▸ **Records for processing**:
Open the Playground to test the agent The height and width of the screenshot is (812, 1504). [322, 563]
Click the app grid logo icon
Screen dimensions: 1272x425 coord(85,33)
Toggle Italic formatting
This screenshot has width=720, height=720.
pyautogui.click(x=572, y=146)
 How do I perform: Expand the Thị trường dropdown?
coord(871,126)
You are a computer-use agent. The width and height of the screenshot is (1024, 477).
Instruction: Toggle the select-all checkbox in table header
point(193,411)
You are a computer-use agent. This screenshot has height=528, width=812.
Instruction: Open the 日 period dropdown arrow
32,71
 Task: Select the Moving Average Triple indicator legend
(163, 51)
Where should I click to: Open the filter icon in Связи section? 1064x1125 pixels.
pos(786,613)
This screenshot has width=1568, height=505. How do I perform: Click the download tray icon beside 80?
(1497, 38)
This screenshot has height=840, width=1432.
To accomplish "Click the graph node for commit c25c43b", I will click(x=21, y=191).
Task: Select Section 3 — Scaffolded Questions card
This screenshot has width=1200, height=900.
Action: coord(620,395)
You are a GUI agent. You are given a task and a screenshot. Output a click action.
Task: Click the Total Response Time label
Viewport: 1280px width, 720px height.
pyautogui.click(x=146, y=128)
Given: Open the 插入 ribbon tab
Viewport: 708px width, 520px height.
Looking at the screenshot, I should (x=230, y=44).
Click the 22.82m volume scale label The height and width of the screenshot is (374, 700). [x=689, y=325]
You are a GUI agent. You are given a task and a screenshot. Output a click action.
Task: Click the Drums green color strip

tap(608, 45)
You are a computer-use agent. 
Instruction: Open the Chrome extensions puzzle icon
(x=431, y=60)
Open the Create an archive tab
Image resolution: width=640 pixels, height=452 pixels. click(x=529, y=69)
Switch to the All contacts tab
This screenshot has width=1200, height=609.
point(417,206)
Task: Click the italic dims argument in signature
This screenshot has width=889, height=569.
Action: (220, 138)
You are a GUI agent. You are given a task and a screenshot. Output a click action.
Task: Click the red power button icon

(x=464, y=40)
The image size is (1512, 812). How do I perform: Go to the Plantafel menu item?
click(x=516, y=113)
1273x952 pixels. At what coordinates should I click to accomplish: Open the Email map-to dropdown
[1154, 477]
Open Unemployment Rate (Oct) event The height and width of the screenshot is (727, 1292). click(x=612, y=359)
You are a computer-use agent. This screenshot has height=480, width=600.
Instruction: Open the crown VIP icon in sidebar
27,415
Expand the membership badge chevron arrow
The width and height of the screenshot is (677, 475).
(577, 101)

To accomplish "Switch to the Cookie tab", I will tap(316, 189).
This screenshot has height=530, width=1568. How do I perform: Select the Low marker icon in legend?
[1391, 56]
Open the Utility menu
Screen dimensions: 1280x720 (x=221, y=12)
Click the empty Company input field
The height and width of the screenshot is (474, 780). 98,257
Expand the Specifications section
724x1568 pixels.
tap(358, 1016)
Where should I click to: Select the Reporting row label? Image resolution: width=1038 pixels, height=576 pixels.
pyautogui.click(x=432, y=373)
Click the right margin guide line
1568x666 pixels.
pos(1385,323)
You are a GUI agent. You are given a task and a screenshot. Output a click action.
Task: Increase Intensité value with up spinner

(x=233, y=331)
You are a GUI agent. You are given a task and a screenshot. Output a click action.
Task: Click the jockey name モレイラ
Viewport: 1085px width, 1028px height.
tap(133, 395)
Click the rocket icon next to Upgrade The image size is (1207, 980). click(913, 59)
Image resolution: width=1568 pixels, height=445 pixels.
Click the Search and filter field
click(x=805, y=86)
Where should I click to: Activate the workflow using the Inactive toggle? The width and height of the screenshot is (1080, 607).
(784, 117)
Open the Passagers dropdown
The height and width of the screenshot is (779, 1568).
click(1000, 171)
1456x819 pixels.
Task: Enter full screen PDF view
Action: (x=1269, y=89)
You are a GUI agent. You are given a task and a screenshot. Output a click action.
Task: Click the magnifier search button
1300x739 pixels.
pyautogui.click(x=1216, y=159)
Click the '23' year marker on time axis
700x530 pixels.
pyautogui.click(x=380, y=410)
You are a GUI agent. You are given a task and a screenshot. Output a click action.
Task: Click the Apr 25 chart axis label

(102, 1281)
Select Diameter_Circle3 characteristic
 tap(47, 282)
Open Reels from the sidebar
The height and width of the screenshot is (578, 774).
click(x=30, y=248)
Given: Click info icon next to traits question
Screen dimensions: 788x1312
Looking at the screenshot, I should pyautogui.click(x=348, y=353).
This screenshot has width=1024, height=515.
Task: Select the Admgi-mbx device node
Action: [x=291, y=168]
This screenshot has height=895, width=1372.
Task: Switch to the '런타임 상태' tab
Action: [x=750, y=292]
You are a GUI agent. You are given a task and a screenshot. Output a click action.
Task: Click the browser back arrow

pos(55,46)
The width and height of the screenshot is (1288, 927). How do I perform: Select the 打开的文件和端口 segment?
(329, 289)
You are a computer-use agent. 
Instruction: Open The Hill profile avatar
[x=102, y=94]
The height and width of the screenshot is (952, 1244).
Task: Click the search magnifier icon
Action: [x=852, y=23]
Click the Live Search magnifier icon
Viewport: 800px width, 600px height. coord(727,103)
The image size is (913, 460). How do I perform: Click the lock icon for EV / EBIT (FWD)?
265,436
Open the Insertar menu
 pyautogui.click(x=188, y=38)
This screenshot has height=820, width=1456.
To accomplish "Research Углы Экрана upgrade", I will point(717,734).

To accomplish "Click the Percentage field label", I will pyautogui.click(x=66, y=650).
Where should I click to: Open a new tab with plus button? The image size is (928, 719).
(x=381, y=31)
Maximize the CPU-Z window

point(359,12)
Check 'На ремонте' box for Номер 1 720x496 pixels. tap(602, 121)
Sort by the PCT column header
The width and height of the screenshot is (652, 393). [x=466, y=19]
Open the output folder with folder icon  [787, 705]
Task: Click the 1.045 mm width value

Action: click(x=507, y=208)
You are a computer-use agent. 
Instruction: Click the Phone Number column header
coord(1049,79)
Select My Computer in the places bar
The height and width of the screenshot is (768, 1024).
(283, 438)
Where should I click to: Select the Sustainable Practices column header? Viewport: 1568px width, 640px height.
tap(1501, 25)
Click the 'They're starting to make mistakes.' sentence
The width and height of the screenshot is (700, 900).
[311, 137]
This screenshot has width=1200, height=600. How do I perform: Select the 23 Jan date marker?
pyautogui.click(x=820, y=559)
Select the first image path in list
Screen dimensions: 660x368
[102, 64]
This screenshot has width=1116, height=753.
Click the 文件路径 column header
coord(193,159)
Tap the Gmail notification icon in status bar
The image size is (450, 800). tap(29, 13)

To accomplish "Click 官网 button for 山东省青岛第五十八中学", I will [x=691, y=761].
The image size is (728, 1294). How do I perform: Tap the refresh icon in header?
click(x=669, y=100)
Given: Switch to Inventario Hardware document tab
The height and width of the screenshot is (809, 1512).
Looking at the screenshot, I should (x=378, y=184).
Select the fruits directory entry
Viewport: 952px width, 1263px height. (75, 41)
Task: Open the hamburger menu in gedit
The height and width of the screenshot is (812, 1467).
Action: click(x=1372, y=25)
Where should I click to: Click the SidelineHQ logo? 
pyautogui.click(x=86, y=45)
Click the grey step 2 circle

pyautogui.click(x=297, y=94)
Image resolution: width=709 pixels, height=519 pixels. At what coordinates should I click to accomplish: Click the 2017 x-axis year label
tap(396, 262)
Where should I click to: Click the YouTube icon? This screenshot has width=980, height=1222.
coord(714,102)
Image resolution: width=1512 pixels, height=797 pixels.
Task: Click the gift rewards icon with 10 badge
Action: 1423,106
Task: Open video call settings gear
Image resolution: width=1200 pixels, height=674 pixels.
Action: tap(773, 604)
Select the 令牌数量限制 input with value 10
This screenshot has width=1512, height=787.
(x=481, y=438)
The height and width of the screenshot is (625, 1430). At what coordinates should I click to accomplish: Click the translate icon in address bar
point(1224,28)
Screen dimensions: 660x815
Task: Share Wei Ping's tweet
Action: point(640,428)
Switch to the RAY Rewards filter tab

▸ **Your goal**:
Reproduce the listing, starting at its first line and ending with the line that contains "Action: coord(620,395)", with both ends included.

▸ **Reply**:
Open the Playground to test the agent The height and width of the screenshot is (812, 1504). [322, 563]
Click the app grid logo icon
Screen dimensions: 1272x425 coord(85,33)
Toggle Italic formatting
This screenshot has width=720, height=720.
pyautogui.click(x=572, y=146)
 How do I perform: Expand the Thị trường dropdown?
coord(871,126)
You are a computer-use agent. The width and height of the screenshot is (1024, 477).
Instruction: Toggle the select-all checkbox in table header
point(193,411)
You are a computer-use agent. This screenshot has height=528, width=812.
Instruction: Open the 日 period dropdown arrow
32,71
 Task: Select the Moving Average Triple indicator legend
(163, 51)
Where should I click to: Open the filter icon in Связи section? 1064x1125 pixels.
pos(786,613)
This screenshot has width=1568, height=505. How do I perform: Click the download tray icon beside 80?
(1497, 38)
This screenshot has height=840, width=1432.
To accomplish "Click the graph node for commit c25c43b", I will click(x=21, y=191).
Task: Select Section 3 — Scaffolded Questions card
This screenshot has width=1200, height=900.
Action: coord(620,395)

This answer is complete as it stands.